>>>

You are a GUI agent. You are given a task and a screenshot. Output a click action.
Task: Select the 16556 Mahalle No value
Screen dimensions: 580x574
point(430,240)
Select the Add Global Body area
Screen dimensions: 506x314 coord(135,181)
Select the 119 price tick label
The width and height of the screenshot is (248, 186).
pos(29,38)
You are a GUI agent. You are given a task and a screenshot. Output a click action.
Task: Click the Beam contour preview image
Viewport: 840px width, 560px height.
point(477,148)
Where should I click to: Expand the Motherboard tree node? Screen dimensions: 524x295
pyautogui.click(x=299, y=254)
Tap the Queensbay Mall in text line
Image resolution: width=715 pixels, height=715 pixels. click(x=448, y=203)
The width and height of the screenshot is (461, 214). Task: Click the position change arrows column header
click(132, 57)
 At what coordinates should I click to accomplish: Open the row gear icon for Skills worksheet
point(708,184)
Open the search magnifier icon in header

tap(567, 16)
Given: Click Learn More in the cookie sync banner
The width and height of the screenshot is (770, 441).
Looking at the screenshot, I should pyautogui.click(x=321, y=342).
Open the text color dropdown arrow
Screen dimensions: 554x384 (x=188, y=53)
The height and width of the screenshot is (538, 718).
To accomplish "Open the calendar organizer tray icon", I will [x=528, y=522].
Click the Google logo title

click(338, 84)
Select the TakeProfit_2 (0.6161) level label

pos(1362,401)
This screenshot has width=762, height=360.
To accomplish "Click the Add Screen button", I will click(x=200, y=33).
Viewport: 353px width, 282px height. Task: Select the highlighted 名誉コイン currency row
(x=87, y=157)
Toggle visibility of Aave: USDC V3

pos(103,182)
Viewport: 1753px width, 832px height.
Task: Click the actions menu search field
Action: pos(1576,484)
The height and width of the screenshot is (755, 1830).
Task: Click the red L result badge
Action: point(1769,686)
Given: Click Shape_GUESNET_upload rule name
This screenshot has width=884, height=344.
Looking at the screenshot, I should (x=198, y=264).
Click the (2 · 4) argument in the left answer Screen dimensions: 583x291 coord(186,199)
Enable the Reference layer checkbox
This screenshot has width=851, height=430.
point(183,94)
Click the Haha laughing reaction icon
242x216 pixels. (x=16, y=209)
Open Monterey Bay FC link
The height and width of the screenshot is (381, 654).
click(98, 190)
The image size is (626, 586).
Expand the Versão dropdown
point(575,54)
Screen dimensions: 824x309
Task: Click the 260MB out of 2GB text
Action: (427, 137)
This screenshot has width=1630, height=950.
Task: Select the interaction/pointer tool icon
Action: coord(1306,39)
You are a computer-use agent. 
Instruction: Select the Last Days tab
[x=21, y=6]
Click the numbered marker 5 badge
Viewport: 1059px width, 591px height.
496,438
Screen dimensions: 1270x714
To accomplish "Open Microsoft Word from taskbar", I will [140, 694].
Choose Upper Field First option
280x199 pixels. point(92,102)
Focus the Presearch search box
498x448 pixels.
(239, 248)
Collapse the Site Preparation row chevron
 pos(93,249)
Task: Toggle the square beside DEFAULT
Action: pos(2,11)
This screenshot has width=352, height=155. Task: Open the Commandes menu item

<<<

* WORK REQUEST *
Set down all the entries again, word for word.

* RESPONSE *
You are a GUI agent. You are given a task and a screenshot. Output a click action.
Task: Select the 16556 Mahalle No value
Screen dimensions: 580x574
point(430,240)
Select the Add Global Body area
Screen dimensions: 506x314 coord(135,181)
Select the 119 price tick label
The width and height of the screenshot is (248, 186).
pos(29,38)
You are a GUI agent. You are given a task and a screenshot. Output a click action.
Task: Click the Beam contour preview image
Viewport: 840px width, 560px height.
point(477,148)
Where should I click to: Expand the Motherboard tree node? Screen dimensions: 524x295
pyautogui.click(x=299, y=254)
Tap the Queensbay Mall in text line
Image resolution: width=715 pixels, height=715 pixels. click(x=448, y=203)
The width and height of the screenshot is (461, 214). Task: Click the position change arrows column header
click(132, 57)
 At what coordinates should I click to accomplish: Open the row gear icon for Skills worksheet
point(708,184)
Open the search magnifier icon in header

tap(567, 16)
Given: Click Learn More in the cookie sync banner
The width and height of the screenshot is (770, 441).
Looking at the screenshot, I should pyautogui.click(x=321, y=342).
Open the text color dropdown arrow
Screen dimensions: 554x384 (x=188, y=53)
The height and width of the screenshot is (538, 718).
To accomplish "Open the calendar organizer tray icon", I will [x=528, y=522].
Click the Google logo title

click(338, 84)
Select the TakeProfit_2 (0.6161) level label

pos(1362,401)
This screenshot has width=762, height=360.
To accomplish "Click the Add Screen button", I will click(x=200, y=33).
Viewport: 353px width, 282px height. Task: Select the highlighted 名誉コイン currency row
(x=87, y=157)
Toggle visibility of Aave: USDC V3

pos(103,182)
Viewport: 1753px width, 832px height.
Task: Click the actions menu search field
Action: pos(1576,484)
The height and width of the screenshot is (755, 1830).
Task: Click the red L result badge
Action: point(1769,686)
Given: Click Shape_GUESNET_upload rule name
This screenshot has width=884, height=344.
Looking at the screenshot, I should (x=198, y=264).
Click the (2 · 4) argument in the left answer Screen dimensions: 583x291 coord(186,199)
Enable the Reference layer checkbox
This screenshot has width=851, height=430.
point(183,94)
Click the Haha laughing reaction icon
242x216 pixels. (x=16, y=209)
Open Monterey Bay FC link
The height and width of the screenshot is (381, 654).
click(98, 190)
The image size is (626, 586).
Expand the Versão dropdown
point(575,54)
Screen dimensions: 824x309
Task: Click the 260MB out of 2GB text
Action: (427, 137)
This screenshot has width=1630, height=950.
Task: Select the interaction/pointer tool icon
Action: coord(1306,39)
You are a computer-use agent. 
Instruction: Select the Last Days tab
[x=21, y=6]
Click the numbered marker 5 badge
Viewport: 1059px width, 591px height.
496,438
Screen dimensions: 1270x714
To accomplish "Open Microsoft Word from taskbar", I will [140, 694].
Choose Upper Field First option
280x199 pixels. point(92,102)
Focus the Presearch search box
498x448 pixels.
(239, 248)
Collapse the Site Preparation row chevron
 pos(93,249)
Task: Toggle the square beside DEFAULT
Action: pos(2,11)
This screenshot has width=352, height=155. Task: Open the Commandes menu item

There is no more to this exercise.